[INSTRUÇÃO 1]:
Coloque em um CSV de duas colunas, texto e resposta, tudo das entradas desde a linha que contém "The Gardener of Alcatraz (909, 879)" até a linha que contém "Terms (743, 1289)", incluindo as duas. Gere uma linha por entrada, com o texto e a resposta de cada uma em um campo entre aspas e as quebras de linha trocadas por espaços.

[TEXTO DO DOCUMENTO]:
-*-
• Rio de Janeiro Brasil
  • 14-18 Novembro 2022

O ensino da química sobre o processo de fabricação do queijo do Marajó

Autores

Parente, A.G.L. (UNIVERSIDADE FEDERAL DO PARÁ - UFPA) ; Alves, J.M. (UNIVERSIDADE FEDERAL DO PARÁ - UFPA)

Resumo

A fabricação de queijo creme artesanal é uma das tradições marajoaras. Entretanto, o processo de sua produção é pouco conhecido pelos habitantes da ilha. Com o objetivo de ensinar conteúdos de química para futuros professores dos anos iniciais, investigamos as experiências sobre a produção de queijo como contexto favorecedor do pensar quimicamente. Analisamos a experiência de ensino com o auxílio dos registros fotográficos, áudios e atividades dos licenciandos. Concluímos que o estudo do processo de produção de queijo foi um contexto propício para discutir e compreender conceitos químicos, articular os aspectos macroscópico, submicroscópico e representacional do conhecimento, incentivando a construção de experiências formativas com a valorização da identidade cultural.

Palavras chaves

formação inicial; ensino de química; fabricação de queijo

Introdução

A fabricação de queijo creme artesanal é uma das tradições marajoaras. Entretanto, o processo de sua produção é pouco conhecido pelos habitantes da ilha. O conhecimento químico envolvido em tal processo não é facilmente encontrado em livros didáticos e precisa ser “garimpado” em textos técnicos. Fizemos desse processo um de nossos objetos de estudo em Alfabetização e Letramento em Ciências e Matemática IV, tema da Licenciatura Integrada em Ciências, Matemática e Linguagens – LIEMCL, campus de Soure-Pará. Esse tema objetiva ensinar conceitos estruturadores do conhecimento químico de forma interdisciplinar e contribuir para a formação inicial de professores que irão atuar nos anos iniciais do ensino fundamental. Alfabetizar e letrar significa ensinar a usar a linguagem cientifica para uma leitura adequada do mundo (POZO, GÓMEZ CRESPO, 2009), como subsídio para tomadas de decisões relevantes (KRASILCHIK, MARANDINO, 2007; GIL-PÉREZ, VILCHES, 2012; CACHAPUZ, 2016). Nessa perspectiva, é imprescindível criar espaços comunicativos de participação dos aprendizes, considerando suas experiências escolares anteriores e o contexto em que vivem (GONZÁLEZ REY, 2008). A preparação para a atuação profissional dos licenciandos, quando contextualizada em situações reais (CACHAPUZ, PRAIA, JORGE, 2004), favorece que eles ensinem de forma semelhante para as crianças, superando a aprendizagem reprodutiva e memorística de símbolos, representações e equações, ainda frequente no ensino de química. Assim, o objetivo deste trabalho foi relatar a experiência de ensino e refletir sobre sua adequação para alfabetizar e letrar quimicamente, favorecendo a curiosidade e a imaginação dos licenciandos, além da relação entre os níveis do conhecimento químico.
-*-
[DADOS FORNECIDOS]:
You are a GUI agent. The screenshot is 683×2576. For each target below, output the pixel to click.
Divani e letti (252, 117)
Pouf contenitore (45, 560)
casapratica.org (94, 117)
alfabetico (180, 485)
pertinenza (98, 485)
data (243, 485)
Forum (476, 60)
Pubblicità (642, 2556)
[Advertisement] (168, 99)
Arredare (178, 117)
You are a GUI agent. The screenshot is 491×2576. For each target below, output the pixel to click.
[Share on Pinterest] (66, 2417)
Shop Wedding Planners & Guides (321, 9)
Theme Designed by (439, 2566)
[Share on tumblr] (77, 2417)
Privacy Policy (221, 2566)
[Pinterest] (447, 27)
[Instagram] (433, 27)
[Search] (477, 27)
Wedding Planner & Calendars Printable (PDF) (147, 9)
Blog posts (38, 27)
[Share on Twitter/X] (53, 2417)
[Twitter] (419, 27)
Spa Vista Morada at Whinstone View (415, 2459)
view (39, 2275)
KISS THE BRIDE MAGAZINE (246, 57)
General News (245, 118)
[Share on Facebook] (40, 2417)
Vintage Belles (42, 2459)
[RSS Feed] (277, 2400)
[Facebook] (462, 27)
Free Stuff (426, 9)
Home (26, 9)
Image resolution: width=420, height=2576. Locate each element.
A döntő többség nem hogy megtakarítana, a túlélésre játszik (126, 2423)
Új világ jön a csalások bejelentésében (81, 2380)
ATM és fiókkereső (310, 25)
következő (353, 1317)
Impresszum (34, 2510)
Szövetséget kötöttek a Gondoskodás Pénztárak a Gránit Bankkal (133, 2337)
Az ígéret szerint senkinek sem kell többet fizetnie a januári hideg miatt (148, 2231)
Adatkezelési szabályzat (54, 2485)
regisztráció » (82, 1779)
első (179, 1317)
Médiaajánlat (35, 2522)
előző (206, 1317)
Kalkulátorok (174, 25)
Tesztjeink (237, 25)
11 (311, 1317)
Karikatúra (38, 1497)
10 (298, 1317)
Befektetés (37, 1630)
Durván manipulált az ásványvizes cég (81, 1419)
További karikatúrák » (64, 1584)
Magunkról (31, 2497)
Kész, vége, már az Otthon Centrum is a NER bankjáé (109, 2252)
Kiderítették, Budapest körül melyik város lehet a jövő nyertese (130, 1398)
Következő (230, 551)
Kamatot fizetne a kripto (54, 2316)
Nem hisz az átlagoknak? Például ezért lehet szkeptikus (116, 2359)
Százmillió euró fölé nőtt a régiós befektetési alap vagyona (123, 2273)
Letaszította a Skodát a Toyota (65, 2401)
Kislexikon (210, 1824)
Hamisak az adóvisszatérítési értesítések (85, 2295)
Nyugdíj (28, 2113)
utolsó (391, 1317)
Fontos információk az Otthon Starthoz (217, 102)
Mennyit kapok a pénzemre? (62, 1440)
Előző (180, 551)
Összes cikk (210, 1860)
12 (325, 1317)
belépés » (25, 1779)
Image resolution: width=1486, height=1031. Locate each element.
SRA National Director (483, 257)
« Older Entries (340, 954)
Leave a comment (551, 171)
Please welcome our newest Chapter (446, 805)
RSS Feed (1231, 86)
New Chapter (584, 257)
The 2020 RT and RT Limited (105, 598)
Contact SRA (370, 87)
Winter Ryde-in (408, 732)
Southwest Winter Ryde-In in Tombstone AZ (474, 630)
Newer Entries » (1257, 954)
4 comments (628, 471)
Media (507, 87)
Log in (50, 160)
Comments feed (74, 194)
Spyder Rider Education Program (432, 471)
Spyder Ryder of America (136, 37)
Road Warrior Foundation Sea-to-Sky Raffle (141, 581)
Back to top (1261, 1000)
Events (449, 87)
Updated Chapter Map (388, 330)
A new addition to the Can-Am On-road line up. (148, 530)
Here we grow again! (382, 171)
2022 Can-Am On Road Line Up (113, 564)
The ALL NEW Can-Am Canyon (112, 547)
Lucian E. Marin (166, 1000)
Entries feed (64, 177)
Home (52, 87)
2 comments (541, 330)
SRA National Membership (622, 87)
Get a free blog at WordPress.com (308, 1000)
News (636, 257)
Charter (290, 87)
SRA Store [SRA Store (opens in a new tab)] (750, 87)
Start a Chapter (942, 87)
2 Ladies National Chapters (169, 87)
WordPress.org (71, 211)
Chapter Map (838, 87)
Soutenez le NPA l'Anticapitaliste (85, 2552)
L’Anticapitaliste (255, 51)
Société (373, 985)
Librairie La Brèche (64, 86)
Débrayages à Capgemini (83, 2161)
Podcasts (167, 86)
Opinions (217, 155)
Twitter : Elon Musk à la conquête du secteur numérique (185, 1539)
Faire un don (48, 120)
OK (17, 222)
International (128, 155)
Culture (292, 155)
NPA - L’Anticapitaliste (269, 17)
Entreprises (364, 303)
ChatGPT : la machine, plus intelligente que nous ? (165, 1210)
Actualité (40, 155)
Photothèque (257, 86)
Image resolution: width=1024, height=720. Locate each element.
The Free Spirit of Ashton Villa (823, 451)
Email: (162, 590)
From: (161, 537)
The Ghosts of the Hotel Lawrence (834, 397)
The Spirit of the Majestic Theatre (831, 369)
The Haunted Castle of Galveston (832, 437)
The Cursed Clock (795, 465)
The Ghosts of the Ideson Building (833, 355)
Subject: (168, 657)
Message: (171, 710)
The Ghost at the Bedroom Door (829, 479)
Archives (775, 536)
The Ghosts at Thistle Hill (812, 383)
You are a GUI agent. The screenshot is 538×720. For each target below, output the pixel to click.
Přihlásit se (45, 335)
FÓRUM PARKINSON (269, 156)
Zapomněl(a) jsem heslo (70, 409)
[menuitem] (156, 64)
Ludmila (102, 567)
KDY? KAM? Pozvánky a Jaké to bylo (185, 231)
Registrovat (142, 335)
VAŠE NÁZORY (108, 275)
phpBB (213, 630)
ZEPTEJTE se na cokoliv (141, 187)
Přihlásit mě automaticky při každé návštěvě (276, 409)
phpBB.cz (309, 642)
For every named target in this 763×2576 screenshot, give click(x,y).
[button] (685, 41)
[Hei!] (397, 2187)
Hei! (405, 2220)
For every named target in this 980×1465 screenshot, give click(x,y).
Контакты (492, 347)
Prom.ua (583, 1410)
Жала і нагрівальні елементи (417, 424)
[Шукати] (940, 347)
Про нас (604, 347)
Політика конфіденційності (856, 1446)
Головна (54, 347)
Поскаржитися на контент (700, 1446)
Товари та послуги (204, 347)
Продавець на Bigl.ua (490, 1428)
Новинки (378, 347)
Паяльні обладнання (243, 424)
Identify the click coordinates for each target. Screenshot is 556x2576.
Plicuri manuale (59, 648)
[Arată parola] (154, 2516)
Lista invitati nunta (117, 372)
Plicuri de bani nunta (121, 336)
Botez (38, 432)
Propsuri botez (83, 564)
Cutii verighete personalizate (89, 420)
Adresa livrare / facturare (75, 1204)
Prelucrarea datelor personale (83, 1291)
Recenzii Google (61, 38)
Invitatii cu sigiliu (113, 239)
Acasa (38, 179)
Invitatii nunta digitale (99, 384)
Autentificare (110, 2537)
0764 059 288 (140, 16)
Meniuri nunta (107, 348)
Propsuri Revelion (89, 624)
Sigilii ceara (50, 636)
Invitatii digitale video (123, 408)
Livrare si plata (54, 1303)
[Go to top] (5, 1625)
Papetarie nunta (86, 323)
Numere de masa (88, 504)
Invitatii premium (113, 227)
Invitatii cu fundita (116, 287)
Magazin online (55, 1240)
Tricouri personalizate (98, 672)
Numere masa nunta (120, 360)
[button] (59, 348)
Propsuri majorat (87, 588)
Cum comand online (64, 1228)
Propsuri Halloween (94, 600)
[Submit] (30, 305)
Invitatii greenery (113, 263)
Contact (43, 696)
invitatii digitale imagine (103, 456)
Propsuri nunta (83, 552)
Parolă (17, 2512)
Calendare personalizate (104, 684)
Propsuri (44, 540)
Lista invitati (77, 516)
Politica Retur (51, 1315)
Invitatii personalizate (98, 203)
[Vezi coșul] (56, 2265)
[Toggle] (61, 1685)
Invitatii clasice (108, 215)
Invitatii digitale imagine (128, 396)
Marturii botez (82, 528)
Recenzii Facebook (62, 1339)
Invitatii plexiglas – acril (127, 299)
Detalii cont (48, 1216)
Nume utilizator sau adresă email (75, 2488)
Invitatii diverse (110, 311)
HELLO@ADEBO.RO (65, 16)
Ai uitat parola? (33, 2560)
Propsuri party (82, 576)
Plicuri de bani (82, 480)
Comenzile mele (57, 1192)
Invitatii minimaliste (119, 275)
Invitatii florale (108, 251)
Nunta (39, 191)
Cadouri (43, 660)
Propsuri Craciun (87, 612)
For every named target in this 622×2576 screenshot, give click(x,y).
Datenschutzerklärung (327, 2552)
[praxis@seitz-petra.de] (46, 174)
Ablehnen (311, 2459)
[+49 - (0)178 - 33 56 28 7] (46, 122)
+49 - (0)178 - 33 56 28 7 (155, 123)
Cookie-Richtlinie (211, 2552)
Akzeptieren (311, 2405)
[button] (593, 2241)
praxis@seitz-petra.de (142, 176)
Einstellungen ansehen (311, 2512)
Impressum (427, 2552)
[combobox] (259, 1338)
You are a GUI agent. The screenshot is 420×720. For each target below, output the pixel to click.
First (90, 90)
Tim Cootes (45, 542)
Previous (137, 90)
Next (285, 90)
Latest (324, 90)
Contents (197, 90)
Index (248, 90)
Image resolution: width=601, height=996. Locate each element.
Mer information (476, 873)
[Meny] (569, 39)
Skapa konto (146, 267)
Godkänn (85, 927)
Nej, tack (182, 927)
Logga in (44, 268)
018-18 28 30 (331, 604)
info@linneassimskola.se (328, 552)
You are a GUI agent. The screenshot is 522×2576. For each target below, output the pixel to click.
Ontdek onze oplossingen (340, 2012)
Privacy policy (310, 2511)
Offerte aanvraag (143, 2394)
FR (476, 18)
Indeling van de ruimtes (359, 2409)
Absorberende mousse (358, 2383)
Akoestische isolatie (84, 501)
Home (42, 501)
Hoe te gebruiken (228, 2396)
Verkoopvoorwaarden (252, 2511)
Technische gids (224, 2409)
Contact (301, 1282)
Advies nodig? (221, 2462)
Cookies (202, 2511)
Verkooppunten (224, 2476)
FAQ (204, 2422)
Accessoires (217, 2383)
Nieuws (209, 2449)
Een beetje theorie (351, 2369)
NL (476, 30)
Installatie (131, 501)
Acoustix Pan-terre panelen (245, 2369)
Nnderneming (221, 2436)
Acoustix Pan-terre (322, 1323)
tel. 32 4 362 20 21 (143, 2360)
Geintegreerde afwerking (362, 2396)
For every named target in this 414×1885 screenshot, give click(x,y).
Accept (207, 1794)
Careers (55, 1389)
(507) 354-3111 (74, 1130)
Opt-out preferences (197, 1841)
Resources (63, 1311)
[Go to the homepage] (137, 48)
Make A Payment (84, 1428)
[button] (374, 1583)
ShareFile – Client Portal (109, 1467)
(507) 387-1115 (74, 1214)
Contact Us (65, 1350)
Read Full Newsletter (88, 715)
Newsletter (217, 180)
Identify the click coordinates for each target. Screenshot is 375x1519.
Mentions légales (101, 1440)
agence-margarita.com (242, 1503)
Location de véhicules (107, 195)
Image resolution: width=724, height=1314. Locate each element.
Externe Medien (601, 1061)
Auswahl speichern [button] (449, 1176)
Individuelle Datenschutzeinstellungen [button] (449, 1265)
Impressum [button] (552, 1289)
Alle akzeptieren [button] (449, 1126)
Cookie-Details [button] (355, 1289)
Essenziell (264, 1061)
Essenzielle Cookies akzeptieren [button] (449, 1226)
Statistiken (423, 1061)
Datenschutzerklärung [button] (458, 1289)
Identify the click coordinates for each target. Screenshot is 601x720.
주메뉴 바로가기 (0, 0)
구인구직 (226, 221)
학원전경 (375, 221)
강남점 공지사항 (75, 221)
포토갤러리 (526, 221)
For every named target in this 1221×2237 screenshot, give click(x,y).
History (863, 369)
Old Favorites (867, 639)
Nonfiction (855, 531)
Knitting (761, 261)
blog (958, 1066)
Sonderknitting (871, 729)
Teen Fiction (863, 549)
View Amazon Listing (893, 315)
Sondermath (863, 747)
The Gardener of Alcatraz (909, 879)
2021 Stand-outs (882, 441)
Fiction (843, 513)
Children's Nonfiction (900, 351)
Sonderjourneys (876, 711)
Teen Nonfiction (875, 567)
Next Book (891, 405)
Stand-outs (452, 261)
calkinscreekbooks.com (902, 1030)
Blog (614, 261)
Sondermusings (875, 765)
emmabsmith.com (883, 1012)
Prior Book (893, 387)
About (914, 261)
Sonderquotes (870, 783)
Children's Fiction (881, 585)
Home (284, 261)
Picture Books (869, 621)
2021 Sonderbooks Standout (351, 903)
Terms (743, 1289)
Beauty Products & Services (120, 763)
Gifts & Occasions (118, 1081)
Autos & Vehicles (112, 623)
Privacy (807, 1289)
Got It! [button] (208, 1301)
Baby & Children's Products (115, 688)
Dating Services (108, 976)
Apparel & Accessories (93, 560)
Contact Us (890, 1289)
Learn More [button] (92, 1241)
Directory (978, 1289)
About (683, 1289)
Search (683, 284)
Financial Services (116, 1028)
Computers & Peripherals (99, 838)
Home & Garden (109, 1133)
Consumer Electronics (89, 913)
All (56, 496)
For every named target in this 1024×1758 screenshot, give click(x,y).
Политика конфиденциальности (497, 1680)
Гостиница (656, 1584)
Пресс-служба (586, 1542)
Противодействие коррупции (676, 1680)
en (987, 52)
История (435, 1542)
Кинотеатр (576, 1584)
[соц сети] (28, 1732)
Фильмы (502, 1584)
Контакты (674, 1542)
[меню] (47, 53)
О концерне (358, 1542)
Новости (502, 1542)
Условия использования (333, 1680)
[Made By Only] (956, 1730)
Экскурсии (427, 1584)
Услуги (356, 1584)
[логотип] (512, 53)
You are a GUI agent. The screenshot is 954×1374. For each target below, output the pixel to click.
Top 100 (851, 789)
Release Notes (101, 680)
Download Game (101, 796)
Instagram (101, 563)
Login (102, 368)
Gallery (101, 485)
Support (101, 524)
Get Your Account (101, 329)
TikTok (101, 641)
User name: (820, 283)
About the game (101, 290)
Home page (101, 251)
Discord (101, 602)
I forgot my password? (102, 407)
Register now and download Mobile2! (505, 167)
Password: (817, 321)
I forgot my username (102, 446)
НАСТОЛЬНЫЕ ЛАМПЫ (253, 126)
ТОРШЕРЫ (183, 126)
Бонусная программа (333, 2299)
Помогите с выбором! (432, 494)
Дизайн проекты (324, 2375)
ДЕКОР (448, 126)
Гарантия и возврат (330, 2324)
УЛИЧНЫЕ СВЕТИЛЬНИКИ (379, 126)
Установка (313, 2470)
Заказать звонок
-*-
[INSTRUÇÃO 2]:
Traduza para o inglês esta frase do texto sobre o queijo do Marajó: "A fabricação de queijo creme artesanal é uma das tradições marajoaras."

[RESULTADO DO EXERCÍCIO 1]:
texto,resposta
"The Gardener of Alcatraz","(909, 879)"
"2021 Stand-outs","(882, 441)"
"Fiction","(843, 513)"
"Children's Nonfiction","(900, 351)"
"Sonderjourneys","(876, 711)"
"Teen Nonfiction","(875, 567)"
"Next Book","(891, 405)"
"Stand-outs","(452, 261)"
"calkinscreekbooks.com","(902, 1030)"
"Blog","(614, 261)"
"Sondermusings","(875, 765)"
"emmabsmith.com","(883, 1012)"
"Prior Book","(893, 387)"
"About","(914, 261)"
"Sonderquotes","(870, 783)"
"Children's Fiction","(881, 585)"
"Home","(284, 261)"
"Picture Books","(869, 621)"
"2021 Sonderbooks Standout","(351, 903)"
"Terms","(743, 1289)"

[RESULTADO DO EXERCÍCIO 2]:
Making artisanal cream cheese is one of the traditions of Marajó.